What Fumento probably meant to say, and most certainly wished he had said, is that Wilder never was assigned to an SF team. Which is true. Fumento also wrote that a judge granted Wilder her green beret. Also, not true. That was, in fact, Gen. Donn Starry, Commander of TRADOC, who, after a “thorough investigation,” concluded that Wilder had been treated unfairly and should be granted her SFQC graduation certificate. This countermanded the decision of the SWC commander, Col. Ola Mize (an SF legend), not to award Wilder her SF certificate. Mize was forced to retire due to the whole ordeal, due to his refusal to award Wilder her SF certificate. This was yet another strike against Wilder within the SF community.

One problem I have with Fumento’s article is that in it he says that he failed out of the Land Nav portion of the Selection training, and later was offered the opportunity to try the SF Course again, but declined due to his disgust at the low standards he saw in the SF Course. Yeah. Whatever, bud. Every guy I’ve ever heard that from failed out of some difficult training and was making excuses. It’s a credibility issue.

Katie Wilder is relevant today because of the current and hotly debated issue of female Rangers and will different standards be allowed or granted to female trainees than male trainees? Will females carry lighter rucks and do fewer pull-ups? Are there any females who can carry 65 pound rucks, along with the males, over the same long distances? Will having females in SOF units, in all Combat Arms units, have impact on the effectiveness, cohesion and overall culture of these units, and if so, negative or positive? Will female trainees soon be showing up at BUDS? Will the U.S. Navy possibly soon have female SQUEALs…sorry, SEALs? Will the U.S. Army possibly soon have female Green Berets, women on U.S. Army Special Forces A-teams? And could all of this propagate the Apocalypse?

Before all that happens, we better answer some questions, such as if Katie Wilder proved that females should be allowed in SF, then why did that not happen? Or, if she proved that they should not, then why are we still debating and arguing about the issue?

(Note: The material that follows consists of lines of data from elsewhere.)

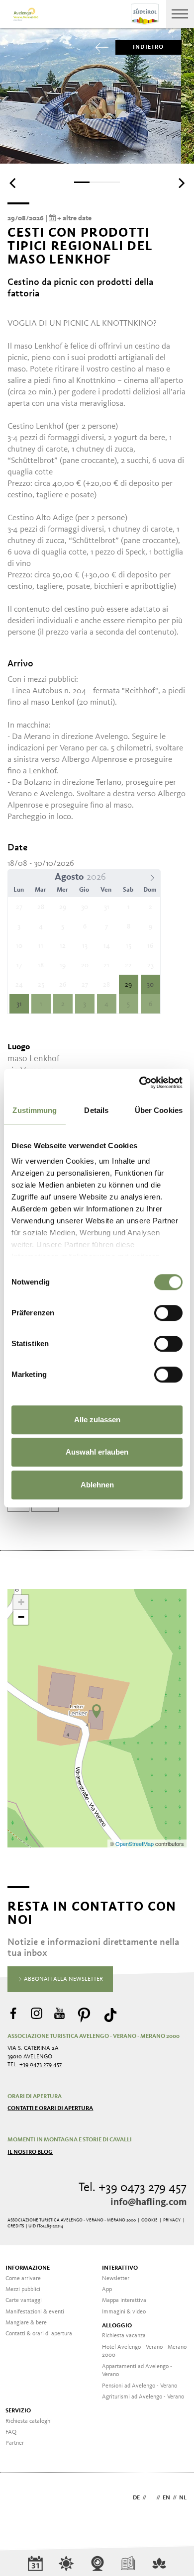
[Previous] (13, 183)
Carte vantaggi (23, 2300)
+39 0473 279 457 (40, 2065)
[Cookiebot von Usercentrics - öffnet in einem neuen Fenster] (140, 1082)
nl (183, 2498)
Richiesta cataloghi (28, 2421)
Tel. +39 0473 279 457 (133, 2188)
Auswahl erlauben (97, 1452)
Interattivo (120, 2268)
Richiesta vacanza (124, 2336)
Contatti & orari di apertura (38, 2334)
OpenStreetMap (135, 1843)
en (166, 2498)
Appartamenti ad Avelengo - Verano (137, 2371)
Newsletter (115, 2279)
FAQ (10, 2432)
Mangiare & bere (26, 2323)
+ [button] (21, 1602)
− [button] (21, 1617)
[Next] (180, 183)
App (107, 2290)
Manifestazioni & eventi (34, 2312)
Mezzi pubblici (22, 2290)
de (136, 2498)
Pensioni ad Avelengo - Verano (139, 2386)
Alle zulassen (97, 1419)
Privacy (172, 2220)
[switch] (168, 1313)
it (151, 2498)
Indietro (148, 47)
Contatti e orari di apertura (50, 2109)
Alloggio (117, 2326)
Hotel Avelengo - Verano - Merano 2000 (144, 2351)
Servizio (18, 2411)
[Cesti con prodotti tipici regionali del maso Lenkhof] (96, 1711)
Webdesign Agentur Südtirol (19, 2498)
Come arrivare (23, 2279)
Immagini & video (124, 2312)
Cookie (149, 2220)
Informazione (27, 2268)
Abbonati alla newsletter (62, 1979)
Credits (15, 2226)
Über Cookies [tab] (159, 1110)
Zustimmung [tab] (34, 1110)
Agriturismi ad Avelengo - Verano (143, 2397)
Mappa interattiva (124, 2300)
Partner (14, 2443)
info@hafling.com (148, 2203)
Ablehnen (97, 1484)
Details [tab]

It looks like things are headed that way and there are going to be a lot of people looking at the first women headed to and selected for the SFQC and BUDS, and those women better not file any suits, regardless of what happens, and be very careful about who they shag or shack up with. They should not speak at any Feminist or Clinton rallies, and should definitely not celebrate with any pink tab or trident cakes at any sort of graduation or celebration parties.

It might be possible for women to be integrated into SOF units, depending on many factors, but only if certain behaviors are adhered to and standards maintained. There are lines to be crossed, and then there are lines to be crossed. And United States Army Special Forces is definitely not at this time ready for any pink tabs or sparkly nails on any of its operators. But, it is high time that this issue is examined and decided, without all the diatribe and drama, by cool and rational minds, of soldiers of both genders, who are focused solely on the defense of this country, and not distracted by other agendas.